China launched a new round of reforms in 2015 aimed at turning its debt-ridden state sector into a series of "world class enterprises". It promised to merge and slim down bloated firms, create modern management structures and give the market a bigger role in decision making.

At the same time, it has also emphasised the important political role played by its 96 central government-owned companies, and is driving through a "Party building" programme aimed at aligning the firms with the policies and strategies of the central government.

In a summary of an annual meeting of company leaders, the State-owned Assets Supervision and Administration Commission (SASAC) said it would stick with "market-oriented reforms" and introduce more non-state ownership.

But state-owned enterprises (SOEs) must also "firmly grasp the important strategic opportunities in China's development" and help push forward the country's economic and political agenda for the year.
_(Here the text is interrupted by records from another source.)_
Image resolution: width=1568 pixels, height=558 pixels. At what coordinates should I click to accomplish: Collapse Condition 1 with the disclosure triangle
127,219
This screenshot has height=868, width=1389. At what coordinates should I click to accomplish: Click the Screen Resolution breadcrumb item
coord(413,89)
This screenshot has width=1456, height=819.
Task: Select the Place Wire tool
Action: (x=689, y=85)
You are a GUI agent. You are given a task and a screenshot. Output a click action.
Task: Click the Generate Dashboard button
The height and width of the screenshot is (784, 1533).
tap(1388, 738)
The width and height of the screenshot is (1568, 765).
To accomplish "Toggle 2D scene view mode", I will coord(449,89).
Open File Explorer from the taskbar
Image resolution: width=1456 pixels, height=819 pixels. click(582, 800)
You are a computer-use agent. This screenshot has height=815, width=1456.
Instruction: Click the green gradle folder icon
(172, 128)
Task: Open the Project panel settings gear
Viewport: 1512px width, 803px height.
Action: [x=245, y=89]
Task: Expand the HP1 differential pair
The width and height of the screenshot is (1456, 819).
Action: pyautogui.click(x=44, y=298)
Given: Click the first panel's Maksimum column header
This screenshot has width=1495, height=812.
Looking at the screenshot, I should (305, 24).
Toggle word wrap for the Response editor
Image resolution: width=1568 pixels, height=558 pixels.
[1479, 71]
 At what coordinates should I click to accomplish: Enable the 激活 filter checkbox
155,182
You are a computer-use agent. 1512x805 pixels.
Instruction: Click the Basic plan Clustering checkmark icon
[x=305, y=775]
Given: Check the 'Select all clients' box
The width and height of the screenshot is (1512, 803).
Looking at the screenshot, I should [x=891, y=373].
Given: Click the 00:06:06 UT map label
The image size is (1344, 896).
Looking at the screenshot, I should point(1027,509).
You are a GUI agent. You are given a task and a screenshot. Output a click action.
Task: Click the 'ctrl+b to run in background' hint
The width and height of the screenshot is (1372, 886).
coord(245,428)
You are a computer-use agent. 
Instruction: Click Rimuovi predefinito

While the companies will be called on to contribute to the steady growth of the economy, they will also be under further pressure to control debt, maintain stability and protect the environment, it said.

As the government continues to push its "Party-building" programme among SOEs this year, firms will remain a part of the country's ongoing battle against corruption and bureaucratic thinking, the regulator added.

China's 96 SASAC-run firms, which cover a range of key sectors from energy and mining to transportation and telecommunications, made profits of 1.7 trillion yuan ($250.84 billion)in 2018, up 16.7 percent compared to a year earlier, the statement said.